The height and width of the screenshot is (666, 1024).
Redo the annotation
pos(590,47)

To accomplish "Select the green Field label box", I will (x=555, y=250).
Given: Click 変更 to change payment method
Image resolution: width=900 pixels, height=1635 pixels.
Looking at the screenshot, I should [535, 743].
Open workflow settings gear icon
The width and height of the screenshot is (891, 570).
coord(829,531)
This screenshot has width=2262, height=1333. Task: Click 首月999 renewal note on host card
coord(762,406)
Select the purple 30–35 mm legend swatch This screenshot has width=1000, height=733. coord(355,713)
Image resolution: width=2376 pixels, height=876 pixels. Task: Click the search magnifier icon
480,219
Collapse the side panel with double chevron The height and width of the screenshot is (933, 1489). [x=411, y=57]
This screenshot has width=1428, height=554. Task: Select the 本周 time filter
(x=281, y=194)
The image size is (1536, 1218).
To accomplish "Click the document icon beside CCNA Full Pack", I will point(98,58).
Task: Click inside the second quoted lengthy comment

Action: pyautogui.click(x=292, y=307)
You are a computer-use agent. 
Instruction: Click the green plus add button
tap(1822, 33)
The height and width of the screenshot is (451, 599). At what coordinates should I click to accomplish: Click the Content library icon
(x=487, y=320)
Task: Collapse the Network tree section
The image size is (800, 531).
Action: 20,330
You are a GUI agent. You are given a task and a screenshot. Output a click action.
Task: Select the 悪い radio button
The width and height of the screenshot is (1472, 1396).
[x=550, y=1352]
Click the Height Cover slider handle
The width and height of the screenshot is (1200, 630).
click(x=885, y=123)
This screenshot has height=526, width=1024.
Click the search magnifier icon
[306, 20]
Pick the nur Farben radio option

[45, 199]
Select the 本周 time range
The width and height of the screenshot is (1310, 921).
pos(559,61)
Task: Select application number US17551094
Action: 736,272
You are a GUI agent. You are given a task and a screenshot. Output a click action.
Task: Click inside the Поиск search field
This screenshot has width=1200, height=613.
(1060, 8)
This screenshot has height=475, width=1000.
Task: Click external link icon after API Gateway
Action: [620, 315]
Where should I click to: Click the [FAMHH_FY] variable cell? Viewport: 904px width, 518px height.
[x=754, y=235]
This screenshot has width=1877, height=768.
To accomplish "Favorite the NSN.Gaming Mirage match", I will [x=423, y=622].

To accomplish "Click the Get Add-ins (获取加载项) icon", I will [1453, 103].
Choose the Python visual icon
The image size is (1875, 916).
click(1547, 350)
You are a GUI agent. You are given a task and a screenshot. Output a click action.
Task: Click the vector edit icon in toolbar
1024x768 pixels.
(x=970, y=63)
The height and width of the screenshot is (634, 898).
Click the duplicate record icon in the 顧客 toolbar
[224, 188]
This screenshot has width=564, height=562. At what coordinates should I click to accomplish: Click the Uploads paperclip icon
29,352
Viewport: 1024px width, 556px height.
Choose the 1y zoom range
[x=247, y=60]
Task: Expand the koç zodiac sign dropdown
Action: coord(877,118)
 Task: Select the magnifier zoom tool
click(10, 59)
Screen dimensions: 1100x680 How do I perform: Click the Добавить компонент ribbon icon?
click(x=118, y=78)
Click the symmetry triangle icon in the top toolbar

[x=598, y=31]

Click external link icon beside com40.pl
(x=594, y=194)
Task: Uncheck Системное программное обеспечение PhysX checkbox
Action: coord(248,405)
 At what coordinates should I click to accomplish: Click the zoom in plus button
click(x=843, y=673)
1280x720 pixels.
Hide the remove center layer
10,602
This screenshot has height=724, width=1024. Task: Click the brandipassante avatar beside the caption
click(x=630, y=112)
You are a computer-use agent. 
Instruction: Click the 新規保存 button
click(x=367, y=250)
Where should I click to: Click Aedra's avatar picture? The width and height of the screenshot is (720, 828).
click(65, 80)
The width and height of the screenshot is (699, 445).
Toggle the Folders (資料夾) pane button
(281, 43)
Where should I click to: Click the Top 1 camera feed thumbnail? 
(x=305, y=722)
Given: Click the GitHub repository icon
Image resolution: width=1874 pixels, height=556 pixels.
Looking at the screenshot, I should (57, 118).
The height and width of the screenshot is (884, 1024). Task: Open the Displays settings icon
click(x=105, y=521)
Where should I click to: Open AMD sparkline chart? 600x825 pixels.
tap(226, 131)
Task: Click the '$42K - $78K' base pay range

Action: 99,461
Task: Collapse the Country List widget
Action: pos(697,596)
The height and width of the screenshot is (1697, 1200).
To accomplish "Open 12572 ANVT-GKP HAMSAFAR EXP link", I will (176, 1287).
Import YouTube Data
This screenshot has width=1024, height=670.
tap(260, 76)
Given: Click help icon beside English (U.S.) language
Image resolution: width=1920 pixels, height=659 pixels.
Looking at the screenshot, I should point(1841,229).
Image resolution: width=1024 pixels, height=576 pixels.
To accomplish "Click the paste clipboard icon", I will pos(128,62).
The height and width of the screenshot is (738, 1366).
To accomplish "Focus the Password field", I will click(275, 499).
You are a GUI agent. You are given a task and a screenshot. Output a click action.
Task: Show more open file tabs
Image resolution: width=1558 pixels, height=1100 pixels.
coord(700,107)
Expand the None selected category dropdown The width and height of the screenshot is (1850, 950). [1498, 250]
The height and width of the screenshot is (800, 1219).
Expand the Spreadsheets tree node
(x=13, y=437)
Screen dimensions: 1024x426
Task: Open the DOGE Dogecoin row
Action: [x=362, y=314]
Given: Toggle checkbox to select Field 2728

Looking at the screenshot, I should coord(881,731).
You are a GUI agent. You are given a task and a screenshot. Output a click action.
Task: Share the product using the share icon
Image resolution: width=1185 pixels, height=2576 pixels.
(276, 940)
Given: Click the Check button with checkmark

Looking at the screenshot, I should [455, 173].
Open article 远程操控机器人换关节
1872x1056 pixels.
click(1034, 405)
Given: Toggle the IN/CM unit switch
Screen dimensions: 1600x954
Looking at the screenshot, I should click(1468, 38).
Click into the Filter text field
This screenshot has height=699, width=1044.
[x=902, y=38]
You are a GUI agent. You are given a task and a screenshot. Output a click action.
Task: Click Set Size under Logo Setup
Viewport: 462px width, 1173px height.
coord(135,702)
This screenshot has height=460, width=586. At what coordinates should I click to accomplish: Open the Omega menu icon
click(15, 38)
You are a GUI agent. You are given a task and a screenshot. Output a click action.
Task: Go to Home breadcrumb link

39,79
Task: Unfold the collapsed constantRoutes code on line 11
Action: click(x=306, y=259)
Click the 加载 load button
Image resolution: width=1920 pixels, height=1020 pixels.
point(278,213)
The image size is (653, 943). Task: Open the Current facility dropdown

→ Problem to work on
Taking the listing above line by line, say how many lines include the string "will", and give only that number.

→ Output of the exercise
7